There’s something very compelling about war stories and that becomes even more so when you add a slow burning atmosphere that explodes with a creative idea and lots of blood. Soldiers of the Damned progresses slowly at first but takes the time to build the characters and their relationships up, which is important when there’s the mystery of what the mission really is, who is on what side, who knows what and most vitally what is causing men to disappear and return mutilated.
Gil Darnell (Major Kurt Fleischer) plays the commander exceptionally well, bringing to life his worn down personality from the war and his distrust towards most. Not only this but Darnell looks like George Clooney and sounds exactly like Ross Kemp – awesome! Alongside is Miriam Cooke (Professor Anna Kapell) who brought to life the perfect balance between being sweet to deceive the troops and then turning into an absolute insane bitch.
Soldiers of the Damned was bound to have a high number of deaths due to it being the war and all, but there was just the right combination of harsh but typical shooting kills with an unrestrained amount of gruesome and inventive ones by whatever lurks. The effects were done incredibly well, although my only qualm would be that I thought the tank scene could have been a little subtler. Regardless of that, I loved watching the Germans painfully combust and have bullets unconventionally put in their brains.

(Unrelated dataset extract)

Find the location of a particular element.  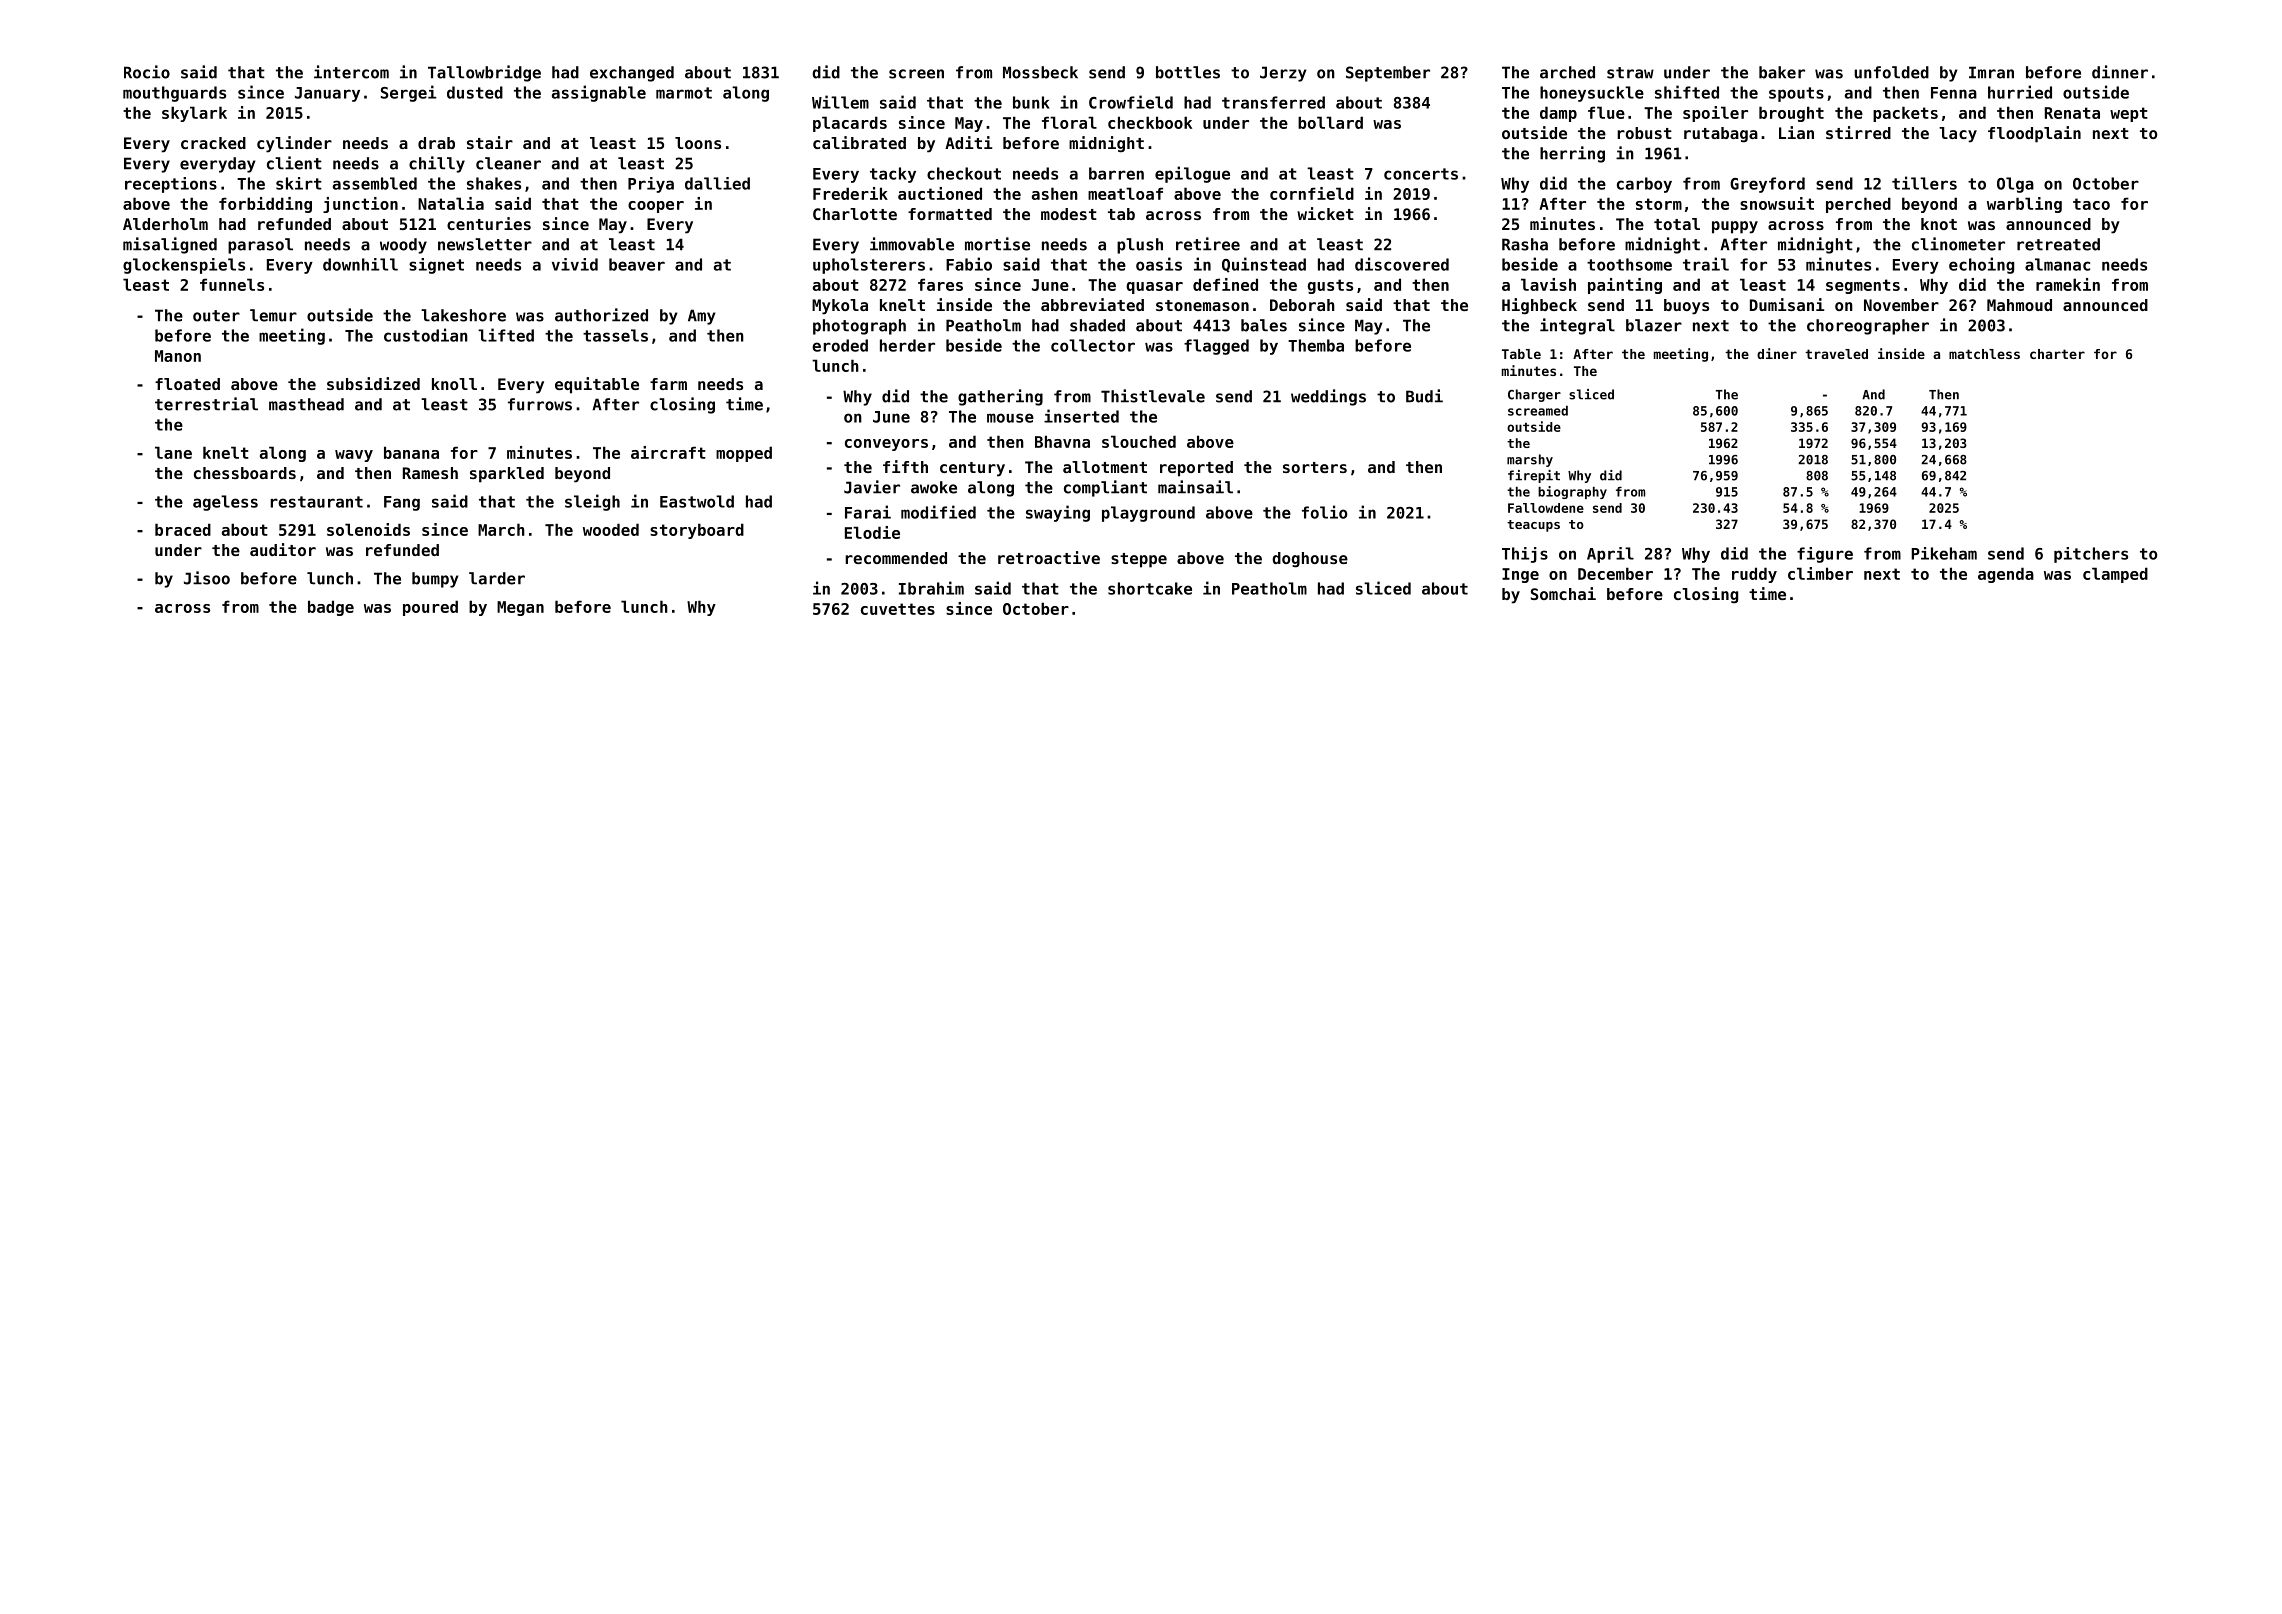

integral is located at coordinates (1577, 326).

Nothing will be revealed about the twist of this film because I genuinely want you to see it for yourself. The plot turned unexpectedly catching me off guard with what really dwelled in the forest – it’s fresh and something I’ve never seen used before. This British indie film is perfect if you’re looking for something a little different and love both the horror and war genres. Soldiers of the Damned is truly a clever, distinctive, bloody and enthralling film, which I highly recommend.